DOCUMENT:
########

Felice and Gian Giordano

In the months following her wedding, Felice della Rovere Orsini spent more time getting to know her servants and negotiating with family members than she did with her new husband, for Gian Giordano was often absent from the Orsini lands. Not very long after they were married, he set out for Spain, returning to Italy in late November. In fact, the only surviving letter from Gian Giordano to Felice is written after he disembarked at Naples. Barely decipherable, the letter gives Felice a brief account of the highlights of his trip: the King of Spain gave a concert in his honour, and he met up with a relative, Bartolomeo Alviano, an ‘exceptionally good man’, who had given Gian Giordano several gifts, ‘as token of the love he bears me’.
1
Among these were a jerkin and eight
carrone
(yards) of black velvet.

The Spanish held a monopoly on this opulent fabric, as the dye came from the log berry tree, which was plentiful in the New World they now controlled, so it was easier to acquire in Naples, which belonged to Spain. Gian Giordano’s acquisition of expensive black velvet was something he felt would especially interest Felice. As an adult, Felice wore a great deal of black, interspersed with crimson, as if she were a cardinal. She wore black during her first widowhood and then throughout her second marriage, because her husband, who was an honorary member of the Aragonese family, decreed that they should dress as if they were Spaniards. This sartorial code struck Italian observers as decidedly unusual. An ambassador to the d’Este court commented on her dress when she made a grand entrance into Rome in
1507
. He describes her wearing black, with a white hat, adding, ‘in accordance with Spanish custom’.

########

RECORDED INFORMATION:
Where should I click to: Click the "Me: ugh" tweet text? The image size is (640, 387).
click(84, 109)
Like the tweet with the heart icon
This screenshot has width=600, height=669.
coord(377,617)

########

PROBLEM TO SOLVE:
Go on with the passage about Felice della Rovere Orsini and Gian Giordano, picking up after its last sentence.

ANSWER TO THIS TASK:
2

The sparseness of their surviving correspondence and lack of commentary on their relationship make it difficult to ascertain exactly how Felice felt about Gian Giordano, or he about her. Theirs was an arranged marriage. It was not predicated on modern ideas of affection or sexual attraction, even if its consummation was an immediate imperative in order to ensure its validation. On the day of the wedding, Gian Giordano had taken pains to appear disengaged from the event. His actions, however, were directed more towards the Roman curia than as a deliberate attempt to humiliate his bride. Gian Giordano might well have warmed to Felice when they arrived at Bracciano, a stage on which he was the principal actor. Yet whether Gian Giordano was passionately in love with Felice or not, he certainly came to respect her burgeoning managerial qualities and diplomatic skills. Felice profited from his regard for her in these capacities, and was probably little concerned about anything else. Gian Giordano provided Felice with a status that allowed her to acquire a meaningful position in the Roman world, which she exploited to full advantage. In return, Felice allowed Gian Giordano to gain a papal alliance that protected him from Colonna family aggression. If he kept mistresses, as he undoubtedly did, he was evidently discreet. There was no potential for the type of humiliation Felice was sure she would have suffered had she married the Prince of Salerno, who openly paraded his current mistress. Best of all, perhaps, was that Gian Giordano was apparently content to let Felice concentrate on the things she wanted to achieve, and did not hold her back from her ambitions.

At the very least, Felice and Gian Giordano grew to understand each other. When he was absent, she sent him updates on political events. A servant wrote to him at the end of December of
1506
, when he was still in Naples, to expect a letter ‘with a postscript written by your lady consort about His Holiness’s victory at Bologna’.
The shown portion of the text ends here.